### Exercise goal
Copy the court opinion excerpt from "As noted, defendant" to "set of instructions.", but swap out "informal discussion" for "off-the-record discussion".

On cross-examination, Ms. Nance admitted she did not know that defendant
refused to attend his sexual offender treatment program at the hospital.
3. The Verdict
The jury found that defendant suffers from a severe mental disorder that causes
him to represent a substantial danger of physical harm to others. On June 21, 2019, the
trial court entered an order extending defendant’s commitment to May 9, 2021.
DISCUSSION
I
CALCRIM No. 3453. Extension of Commitment
Defendant agrees that the decision in People v. Bolden (1990) 217 Cal.App.3d
1591 supports CALCRIM No. 3453, which required defendant, as an affirmative defense
to recommitment under section 1026.5, to prove by a preponderance of the evidence that
he was not a substantial danger to others, because he is taking medication that controls
his mental condition and will continue to take medication in an unsupervised
environment. Defendant contends “[h]owever, the Bolden case should no longer be
viewed as good law because it violates [defendant’s] equal protection rights.” Defendant
contends that MDOs are similarly situated to NGIs but MDOs “do not bear the burden of
proof on the medication issue,” therefore defendant’s “equal protection rights were
violated because he was required to bear that burden even though he was similarly
situated and there is no compelling governmental interest justifying the differential
treatment.” Defendant further contends that CALCRIM No. 3453 violates his due
process rights, “because it effectively told the jury that they were to decide whether
[defendant] was dangerous as a result of his mental illness without regards to treatment or
medication for that illness.”
13
We agree with the People that defendant has forfeited his challenges to CALCRIM
No. 3453 by failing to raise these claims in the trial court.
As noted, defendant submitted CALCRIM No. 3453 as part of his packet of
proposed instructions. During a discussion on motions in limine, the court inquired about
affirmative defenses where defendant bore the burden of proof and defense counsel
responded, “The defense is if he’s, he’s on medication that controls his symptoms . . . the
symptoms that would otherwise make him dangerous. And if released, he would remain
on that medication.” At the close of evidence—after an informal discussion with counsel
for the parties not reported in the trial transcript—the court included CALCRIM
No. 3453 in the finalized set of instructions.
The trial court instructed the jury with CALCRIM No. 3453 as follows:
“[Defendant] has been committed to a mental health facility. You must decide
whether he currently poses a substantial danger of physical harm to others as a result of a
mental disease, defect or disorder. That is the only purpose of this proceeding. You are
not being asked to decide [defendant’s] mental condition at any other time or whether he
is guilty of any crime.
“To prove that [defendant] currently poses a substantial danger of physical harm to
others as a result of mental disease, defect or disorder, the petitioner must prove beyond a
reasonable doubt that[:]
“1. He suffers from a mental disease, defect or disorder; and
“2. As a result of his mental disease, defect or disorder, he now:
“A. Poses a substantial danger of physical harm to others; and
“B. Has serious difficulty in controlling his dangerous behavior.

### Data block
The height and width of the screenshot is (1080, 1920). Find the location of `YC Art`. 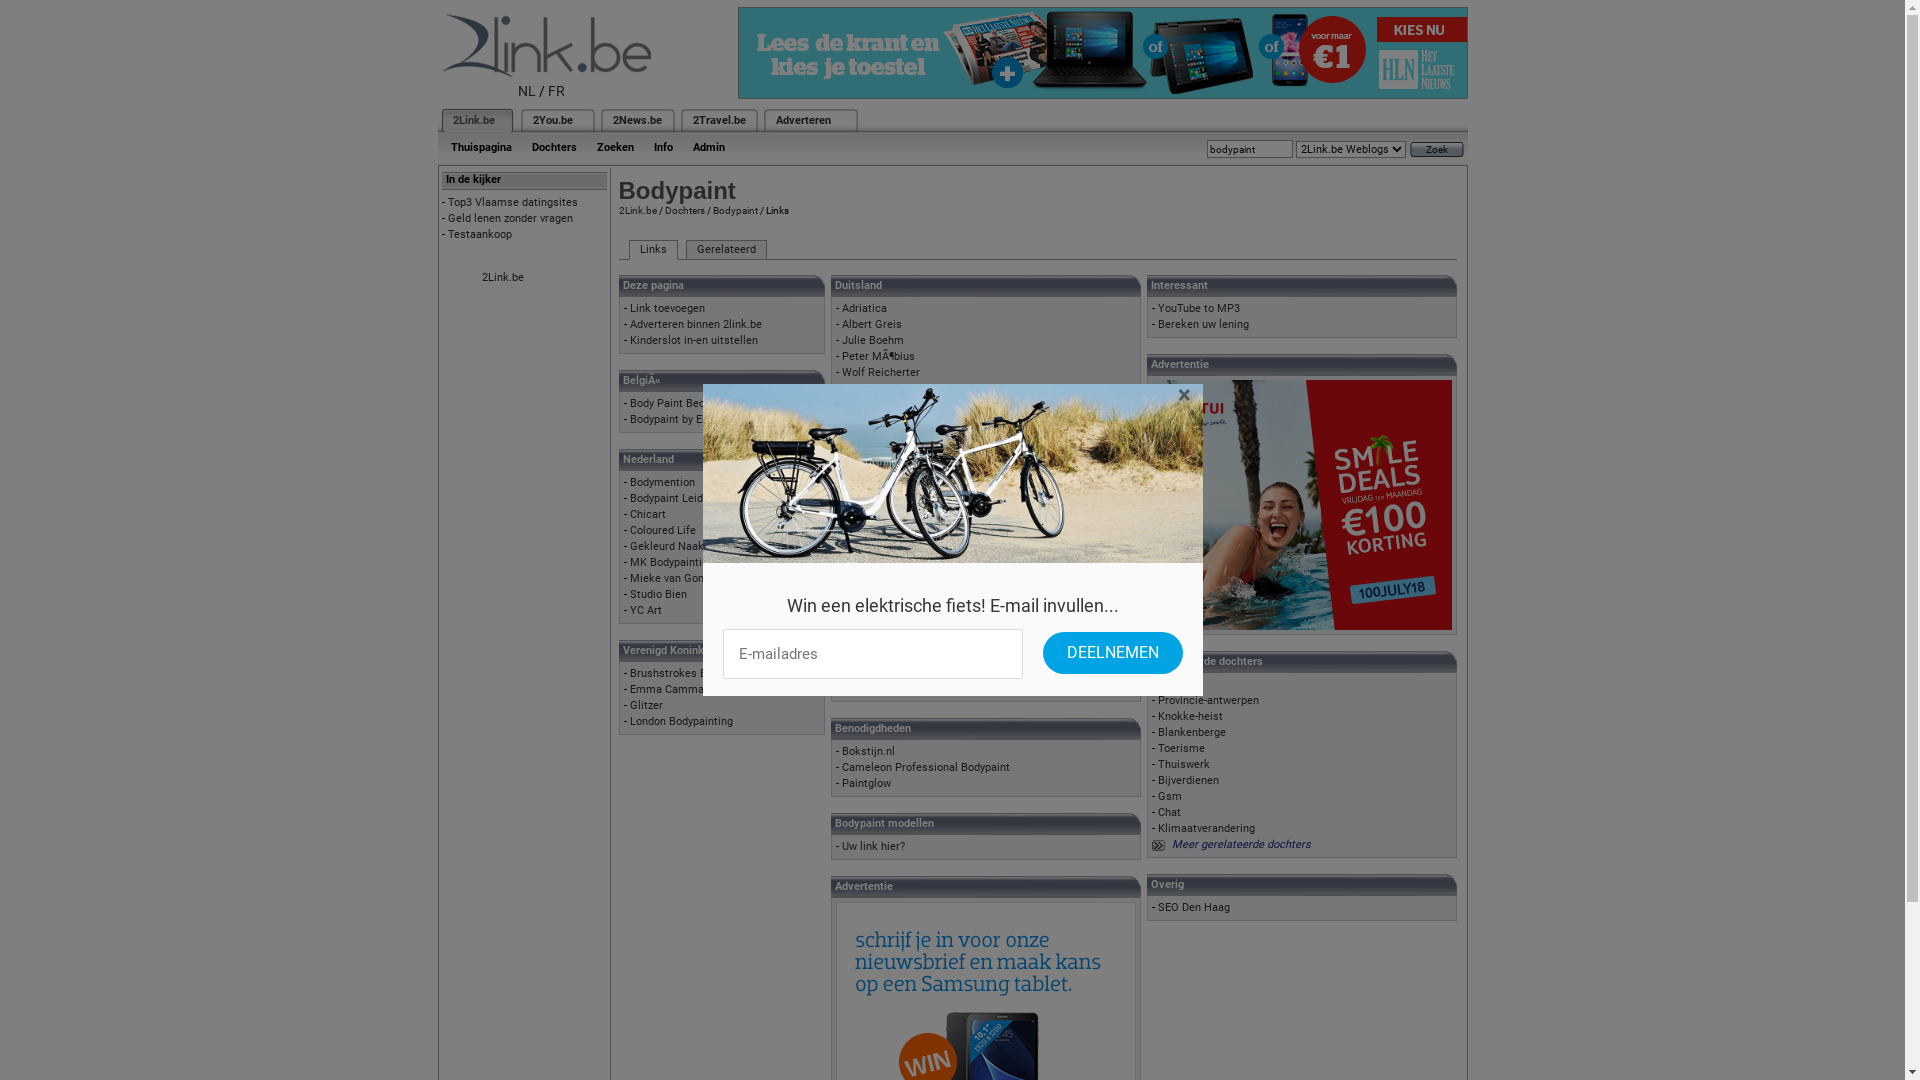

YC Art is located at coordinates (646, 610).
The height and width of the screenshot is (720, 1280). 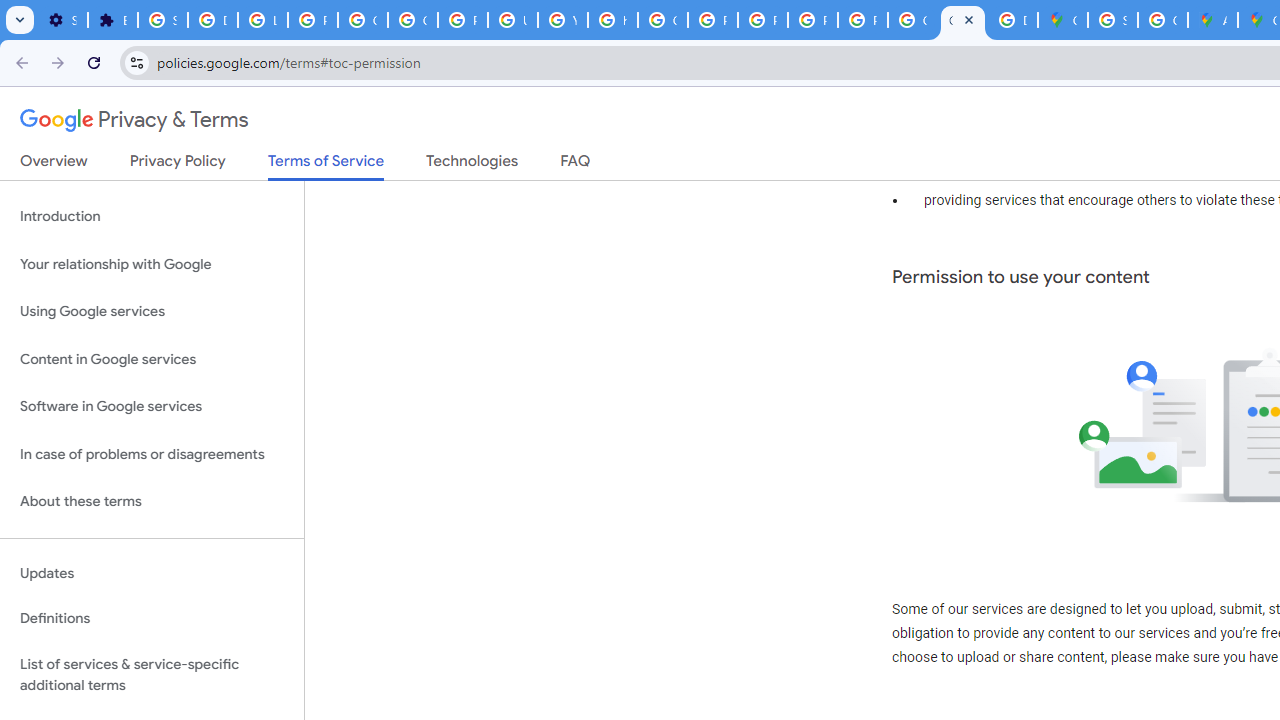 I want to click on Sign in - Google Accounts, so click(x=1112, y=20).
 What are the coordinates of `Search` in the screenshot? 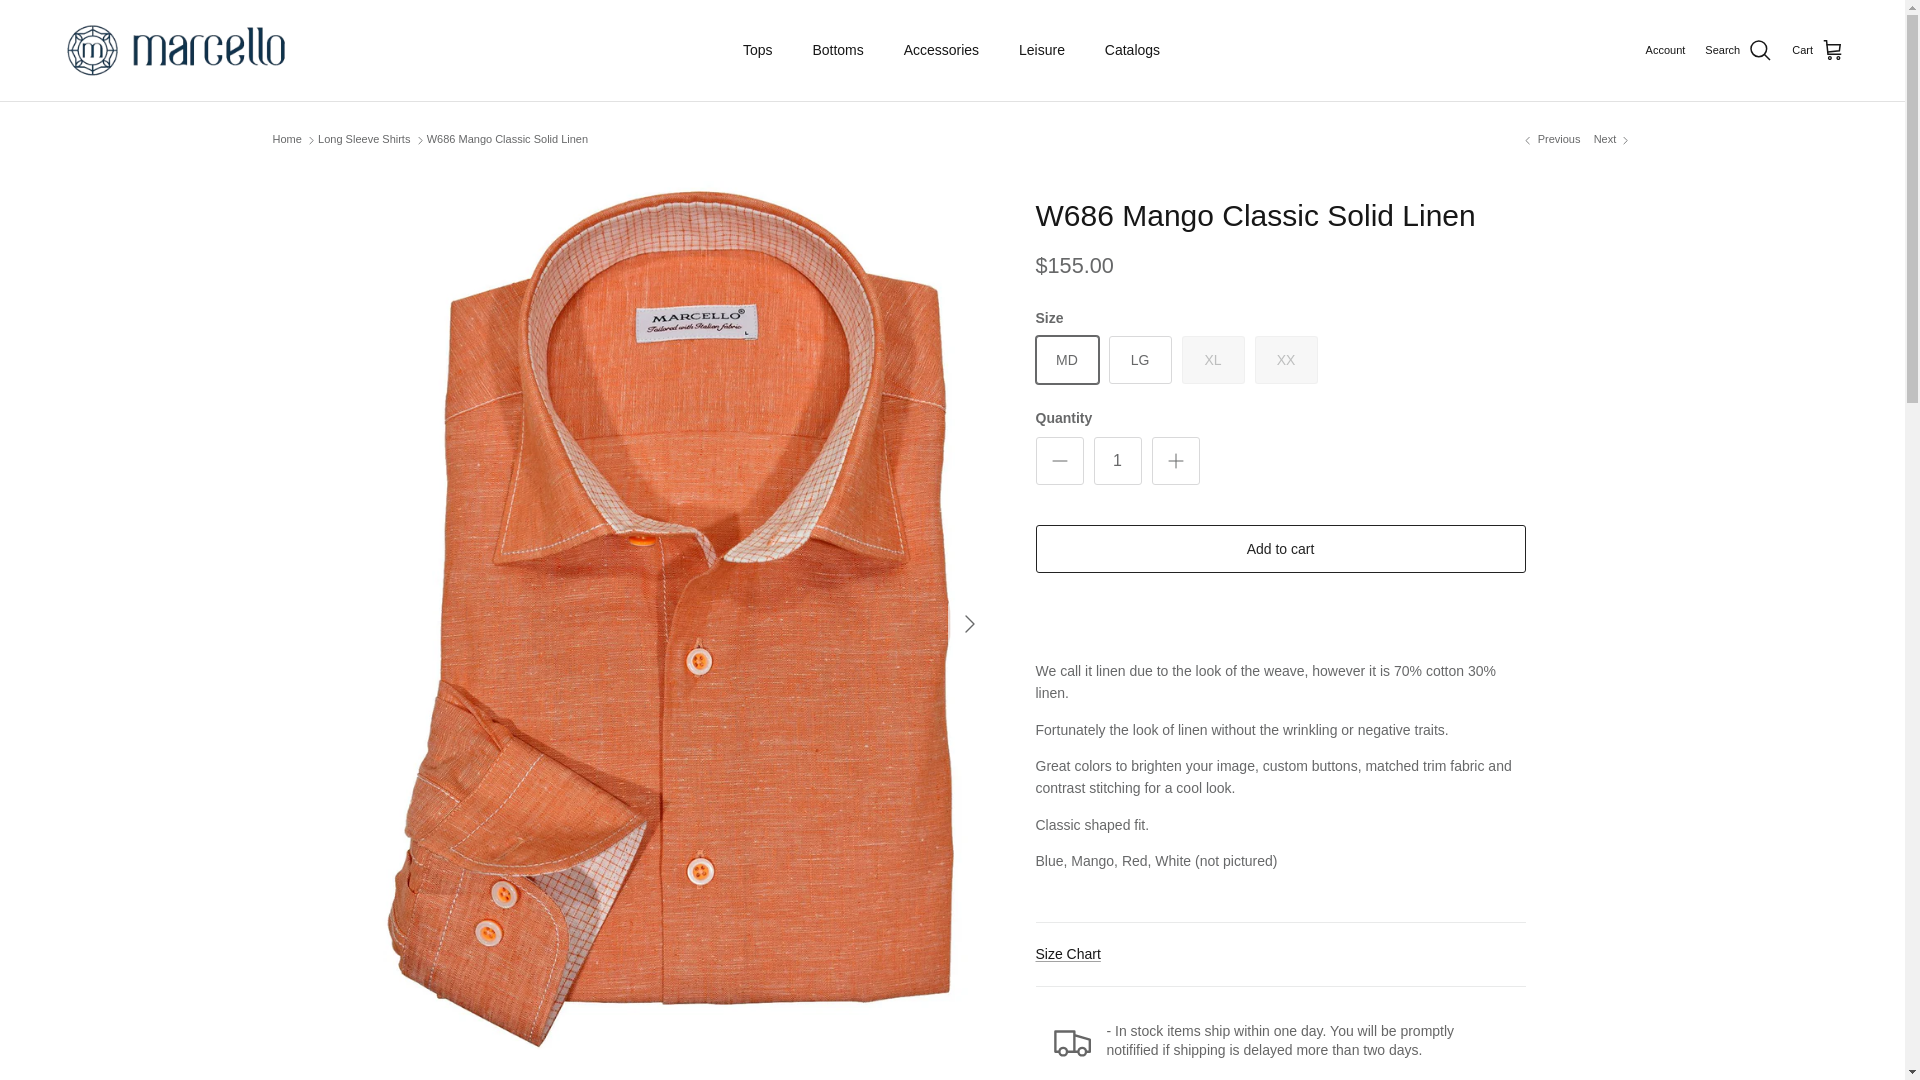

### Answer space
As noted, defendant submitted CALCRIM No. 3453 as part of his packet of
proposed instructions. During a discussion on motions in limine, the court inquired about
affirmative defenses where defendant bore the burden of proof and defense counsel
responded, “The defense is if he’s, he’s on medication that controls his symptoms . . . the
symptoms that would otherwise make him dangerous. And if released, he would remain
on that medication.” At the close of evidence—after an off-the-record discussion with counsel
for the parties not reported in the trial transcript—the court included CALCRIM
No. 3453 in the finalized set of instructions.